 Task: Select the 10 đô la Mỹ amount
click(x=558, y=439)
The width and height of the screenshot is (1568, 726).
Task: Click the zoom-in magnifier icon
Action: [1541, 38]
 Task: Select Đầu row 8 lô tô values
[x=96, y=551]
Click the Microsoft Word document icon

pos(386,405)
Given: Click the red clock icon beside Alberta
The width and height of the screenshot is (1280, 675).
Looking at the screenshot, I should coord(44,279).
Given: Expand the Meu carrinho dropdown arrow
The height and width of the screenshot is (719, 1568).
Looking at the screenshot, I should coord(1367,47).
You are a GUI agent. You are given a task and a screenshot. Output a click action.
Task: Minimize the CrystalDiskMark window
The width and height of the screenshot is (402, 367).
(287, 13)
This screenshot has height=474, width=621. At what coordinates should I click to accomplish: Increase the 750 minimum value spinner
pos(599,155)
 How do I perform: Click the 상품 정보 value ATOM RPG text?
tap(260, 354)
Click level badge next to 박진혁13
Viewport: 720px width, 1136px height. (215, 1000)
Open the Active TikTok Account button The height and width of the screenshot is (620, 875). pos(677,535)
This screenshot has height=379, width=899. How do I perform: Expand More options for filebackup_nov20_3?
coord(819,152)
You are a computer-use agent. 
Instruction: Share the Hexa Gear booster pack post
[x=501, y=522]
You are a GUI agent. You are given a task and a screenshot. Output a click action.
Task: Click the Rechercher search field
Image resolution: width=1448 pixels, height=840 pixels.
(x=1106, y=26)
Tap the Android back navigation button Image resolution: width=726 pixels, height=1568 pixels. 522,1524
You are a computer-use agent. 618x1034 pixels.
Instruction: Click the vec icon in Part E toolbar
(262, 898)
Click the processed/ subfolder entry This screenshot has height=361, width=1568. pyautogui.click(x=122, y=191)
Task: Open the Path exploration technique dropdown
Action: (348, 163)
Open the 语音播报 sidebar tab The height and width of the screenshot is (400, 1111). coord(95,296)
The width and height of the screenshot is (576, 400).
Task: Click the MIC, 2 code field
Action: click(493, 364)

▶ **REQUIREMENTS**
Rewrite the records above, from the start down through the line containing "[x=501, y=522]", replacing "Minimize" with "Close" and leaving everything else unchanged.

▶ **TASK RESPONSE**
 Task: Select the 10 đô la Mỹ amount
click(x=558, y=439)
The width and height of the screenshot is (1568, 726).
Task: Click the zoom-in magnifier icon
Action: [1541, 38]
 Task: Select Đầu row 8 lô tô values
[x=96, y=551]
Click the Microsoft Word document icon

pos(386,405)
Given: Click the red clock icon beside Alberta
The width and height of the screenshot is (1280, 675).
Looking at the screenshot, I should coord(44,279).
Given: Expand the Meu carrinho dropdown arrow
The height and width of the screenshot is (719, 1568).
Looking at the screenshot, I should coord(1367,47).
You are a GUI agent. You are given a task and a screenshot. Output a click action.
Task: Close the CrystalDiskMark window
The width and height of the screenshot is (402, 367).
(287, 13)
This screenshot has height=474, width=621. At what coordinates should I click to accomplish: Increase the 750 minimum value spinner
pos(599,155)
 How do I perform: Click the 상품 정보 value ATOM RPG text?
tap(260, 354)
Click level badge next to 박진혁13
Viewport: 720px width, 1136px height. (215, 1000)
Open the Active TikTok Account button The height and width of the screenshot is (620, 875). pos(677,535)
This screenshot has height=379, width=899. How do I perform: Expand More options for filebackup_nov20_3?
coord(819,152)
You are a computer-use agent. 
Instruction: Share the Hexa Gear booster pack post
[x=501, y=522]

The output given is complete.